Convert the entries, from the first line through the line containing "[x=110, y=522]", into a JSON list of strings, one string per line. Skip blank lines.

(Raw entries)
------------
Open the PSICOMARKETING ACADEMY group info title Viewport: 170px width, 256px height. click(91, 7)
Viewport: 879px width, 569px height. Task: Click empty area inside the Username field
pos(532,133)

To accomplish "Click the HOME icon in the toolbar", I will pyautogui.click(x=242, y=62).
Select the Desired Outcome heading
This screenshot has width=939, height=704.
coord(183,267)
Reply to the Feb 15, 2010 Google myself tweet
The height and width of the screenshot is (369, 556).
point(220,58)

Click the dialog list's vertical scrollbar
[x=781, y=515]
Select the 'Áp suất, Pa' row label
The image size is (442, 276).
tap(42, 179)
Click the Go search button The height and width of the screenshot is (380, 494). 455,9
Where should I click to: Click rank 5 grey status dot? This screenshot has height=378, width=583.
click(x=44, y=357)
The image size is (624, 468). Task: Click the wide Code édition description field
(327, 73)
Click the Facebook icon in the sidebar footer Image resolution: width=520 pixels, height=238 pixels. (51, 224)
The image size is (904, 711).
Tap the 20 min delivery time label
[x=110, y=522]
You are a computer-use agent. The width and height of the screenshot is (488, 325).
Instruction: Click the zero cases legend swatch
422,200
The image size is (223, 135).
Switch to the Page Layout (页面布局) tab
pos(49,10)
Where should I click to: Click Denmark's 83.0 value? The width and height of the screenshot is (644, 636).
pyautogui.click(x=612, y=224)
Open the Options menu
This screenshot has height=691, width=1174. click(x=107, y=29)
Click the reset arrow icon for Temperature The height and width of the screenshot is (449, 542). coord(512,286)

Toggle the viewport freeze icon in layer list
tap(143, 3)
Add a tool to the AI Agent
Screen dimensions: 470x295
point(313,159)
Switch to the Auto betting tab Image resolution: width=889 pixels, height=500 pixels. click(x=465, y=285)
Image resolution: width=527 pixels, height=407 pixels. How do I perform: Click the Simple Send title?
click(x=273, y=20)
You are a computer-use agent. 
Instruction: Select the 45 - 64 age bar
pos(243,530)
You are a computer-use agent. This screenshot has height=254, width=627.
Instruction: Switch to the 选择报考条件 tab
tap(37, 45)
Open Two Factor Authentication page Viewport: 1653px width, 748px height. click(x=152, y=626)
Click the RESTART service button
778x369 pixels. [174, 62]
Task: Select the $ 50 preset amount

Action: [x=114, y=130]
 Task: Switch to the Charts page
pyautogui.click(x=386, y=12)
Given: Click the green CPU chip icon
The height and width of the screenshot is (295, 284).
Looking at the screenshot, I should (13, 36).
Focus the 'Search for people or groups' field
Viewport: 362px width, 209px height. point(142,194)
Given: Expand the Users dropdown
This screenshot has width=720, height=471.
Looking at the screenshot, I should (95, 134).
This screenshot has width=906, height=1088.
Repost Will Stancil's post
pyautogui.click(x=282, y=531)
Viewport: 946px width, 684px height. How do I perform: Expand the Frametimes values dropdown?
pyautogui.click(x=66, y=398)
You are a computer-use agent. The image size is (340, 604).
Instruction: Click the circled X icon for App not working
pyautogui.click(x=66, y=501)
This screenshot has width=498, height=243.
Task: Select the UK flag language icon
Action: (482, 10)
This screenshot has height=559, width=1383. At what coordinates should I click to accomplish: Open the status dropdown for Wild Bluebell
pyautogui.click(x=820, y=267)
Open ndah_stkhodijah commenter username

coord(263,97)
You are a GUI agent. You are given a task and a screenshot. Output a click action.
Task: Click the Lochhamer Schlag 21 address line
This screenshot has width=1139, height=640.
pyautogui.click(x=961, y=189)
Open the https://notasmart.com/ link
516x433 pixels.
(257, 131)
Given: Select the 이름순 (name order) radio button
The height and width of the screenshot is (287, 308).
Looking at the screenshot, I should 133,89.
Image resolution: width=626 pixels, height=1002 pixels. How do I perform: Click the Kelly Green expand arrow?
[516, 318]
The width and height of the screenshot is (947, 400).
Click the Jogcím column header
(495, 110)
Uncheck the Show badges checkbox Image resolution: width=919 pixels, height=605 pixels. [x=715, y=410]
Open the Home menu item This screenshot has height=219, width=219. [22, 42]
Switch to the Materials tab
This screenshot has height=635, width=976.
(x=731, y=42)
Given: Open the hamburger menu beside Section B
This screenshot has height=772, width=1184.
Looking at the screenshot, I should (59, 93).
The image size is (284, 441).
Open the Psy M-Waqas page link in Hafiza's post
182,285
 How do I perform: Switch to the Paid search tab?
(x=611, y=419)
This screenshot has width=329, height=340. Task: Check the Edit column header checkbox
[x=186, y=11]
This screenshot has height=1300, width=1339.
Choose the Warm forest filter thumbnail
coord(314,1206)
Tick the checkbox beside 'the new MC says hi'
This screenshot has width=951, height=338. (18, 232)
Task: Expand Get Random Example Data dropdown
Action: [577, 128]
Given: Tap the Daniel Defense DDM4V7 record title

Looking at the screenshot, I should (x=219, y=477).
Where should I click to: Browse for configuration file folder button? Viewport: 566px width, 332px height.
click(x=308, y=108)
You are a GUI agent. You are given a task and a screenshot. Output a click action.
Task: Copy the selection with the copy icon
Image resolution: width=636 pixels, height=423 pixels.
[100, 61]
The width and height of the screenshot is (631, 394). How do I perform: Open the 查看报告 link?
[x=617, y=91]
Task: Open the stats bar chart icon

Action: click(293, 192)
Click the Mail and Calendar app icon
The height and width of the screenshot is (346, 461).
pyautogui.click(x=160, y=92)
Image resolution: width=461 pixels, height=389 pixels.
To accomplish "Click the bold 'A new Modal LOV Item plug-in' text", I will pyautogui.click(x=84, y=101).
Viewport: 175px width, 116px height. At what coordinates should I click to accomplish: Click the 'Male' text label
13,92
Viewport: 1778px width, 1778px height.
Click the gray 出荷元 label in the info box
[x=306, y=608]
------------
• Answer to this exercise
[
  "Open the PSICOMARKETING ACADEMY group info title Viewport: 170px width, 256px height. click(91, 7)",
  "Viewport: 879px width, 569px height. Task: Click empty area inside the Username field",
  "pos(532,133)",
  "To accomplish \"Click the HOME icon in the toolbar\", I will pyautogui.click(x=242, y=62).",
  "Select the Desired Outcome heading",
  "This screenshot has width=939, height=704.",
  "coord(183,267)",
  "Reply to the Feb 15, 2010 Google myself tweet",
  "The height and width of the screenshot is (369, 556).",
  "point(220,58)",
  "Click the dialog list's vertical scrollbar",
  "[x=781, y=515]",
  "Select the 'Áp suất, Pa' row label",
  "The image size is (442, 276).",
  "tap(42, 179)",
  "Click the Go search button The height and width of the screenshot is (380, 494). 455,9",
  "Where should I click to: Click rank 5 grey status dot? This screenshot has height=378, width=583.",
  "click(x=44, y=357)",
  "The image size is (624, 468). Task: Click the wide Code édition description field",
  "(327, 73)",
  "Click the Facebook icon in the sidebar footer Image resolution: width=520 pixels, height=238 pixels. (51, 224)",
  "The image size is (904, 711).",
  "Tap the 20 min delivery time label",
  "[x=110, y=522]"
]